• TASK:
Restate word for word only the lines running from the one with "You are a computer-use agent. Screen" to the end of the data, both ends included. Omit any pictures.

[Records excerpted from a collection]
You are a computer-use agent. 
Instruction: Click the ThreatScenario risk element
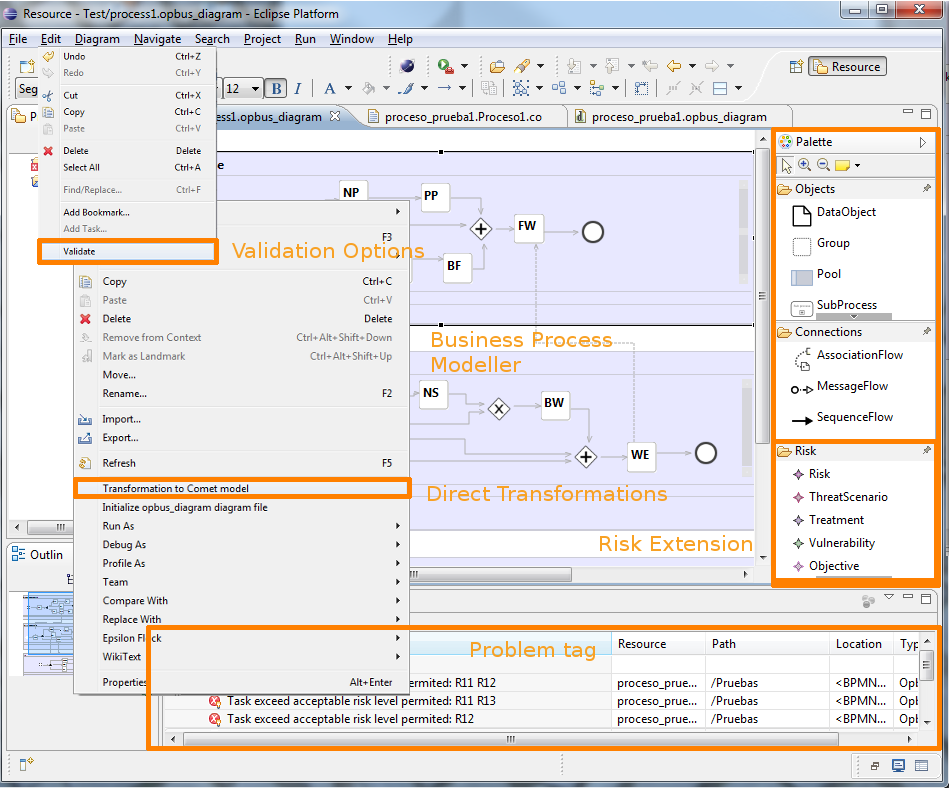[847, 498]
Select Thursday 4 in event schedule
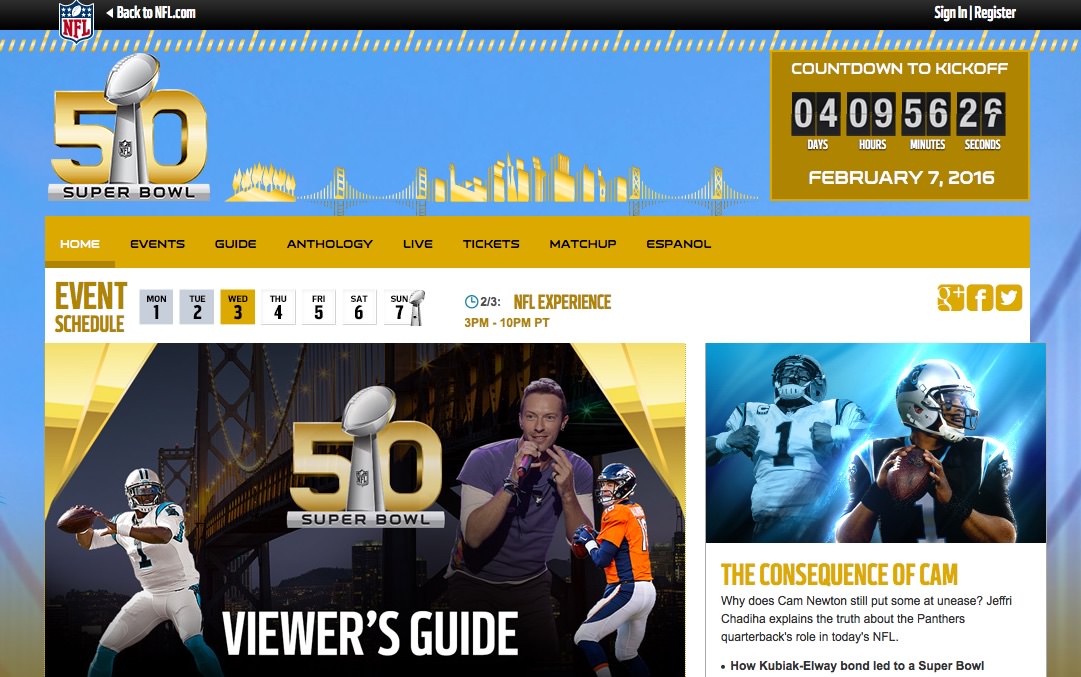1081x677 pixels. coord(278,307)
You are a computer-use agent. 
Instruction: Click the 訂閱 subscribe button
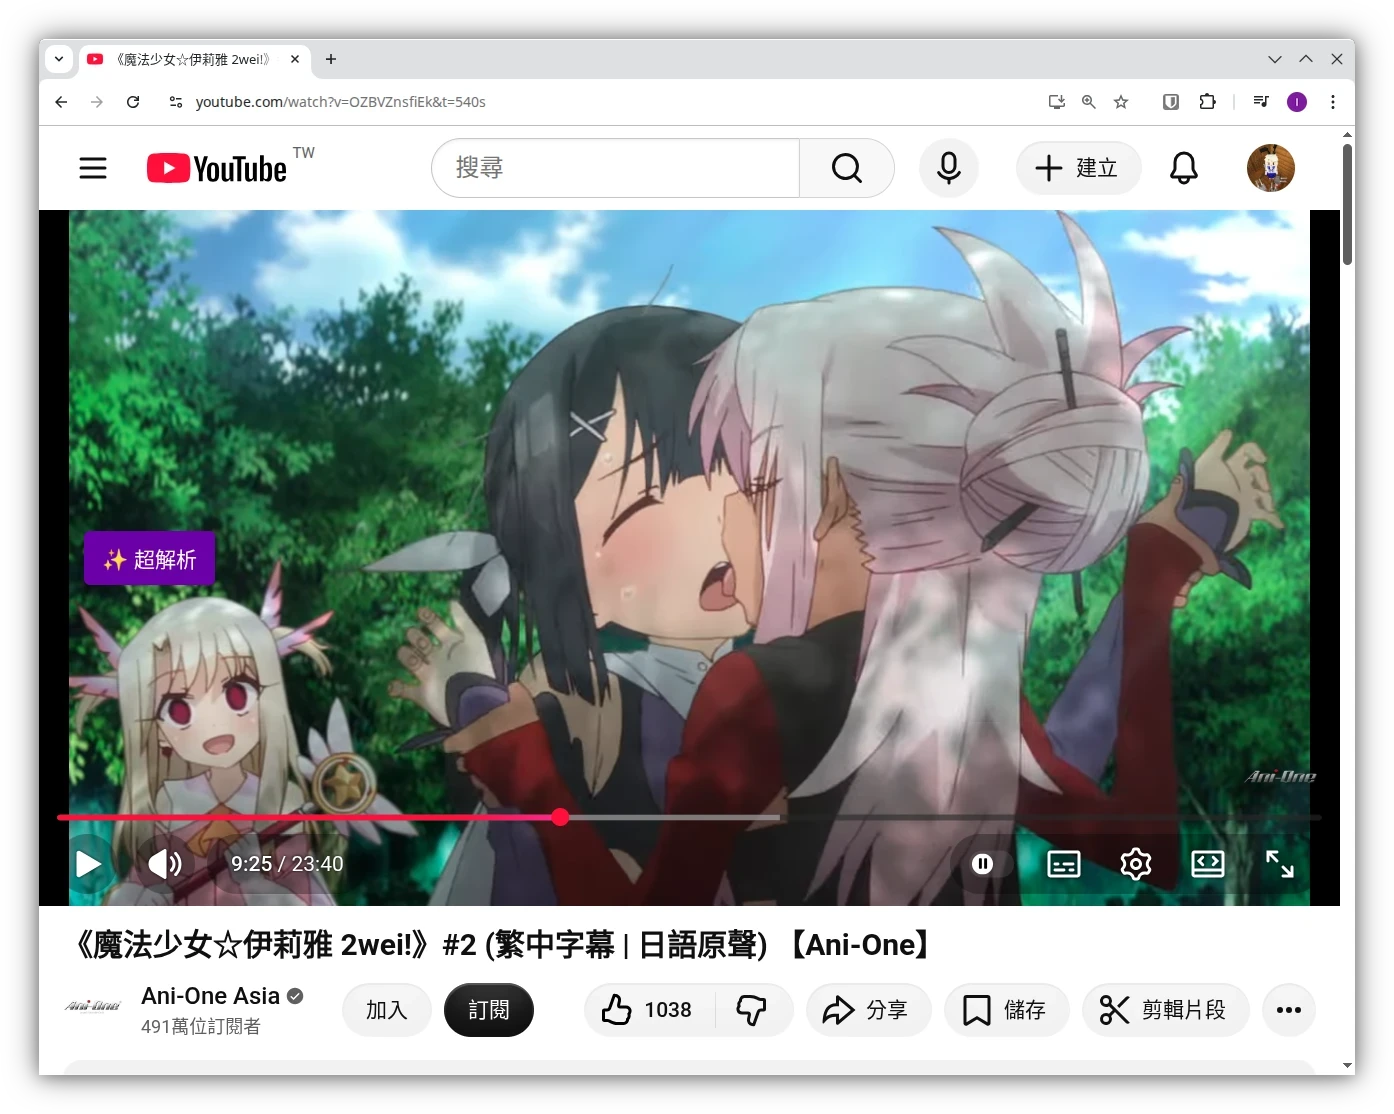(x=488, y=1010)
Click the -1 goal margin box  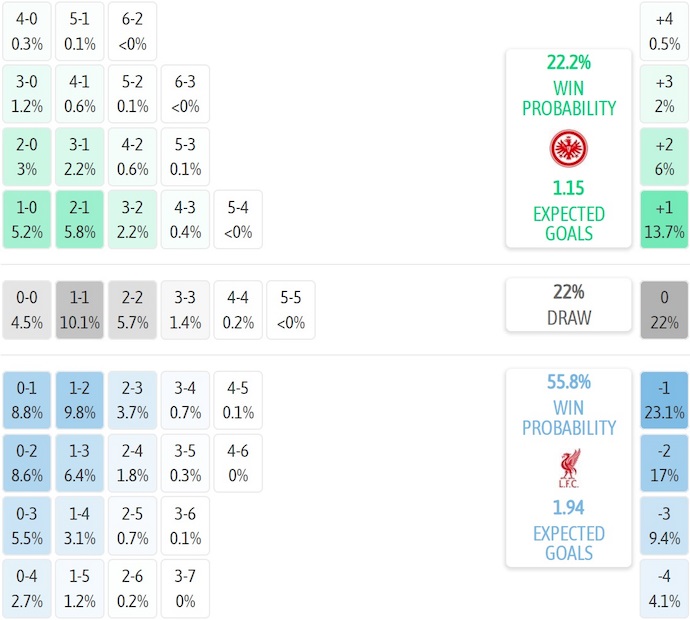click(x=664, y=400)
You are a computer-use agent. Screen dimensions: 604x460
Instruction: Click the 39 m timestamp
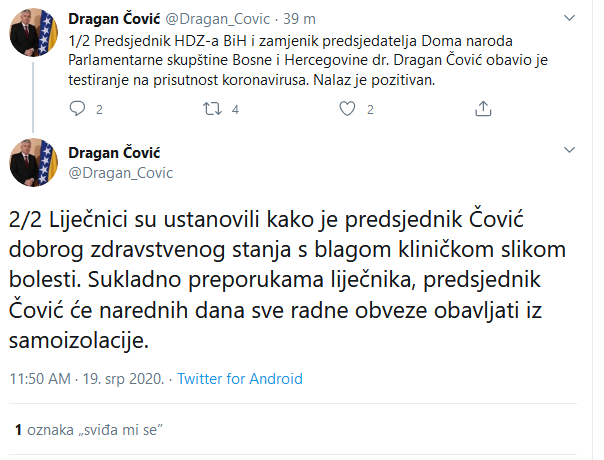[300, 18]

• SOLUTION FOR THIS PROBLEM:
You are a computer-use agent. Screen dimensions: 604x460
Instruction: Click the 39 m timestamp
[300, 18]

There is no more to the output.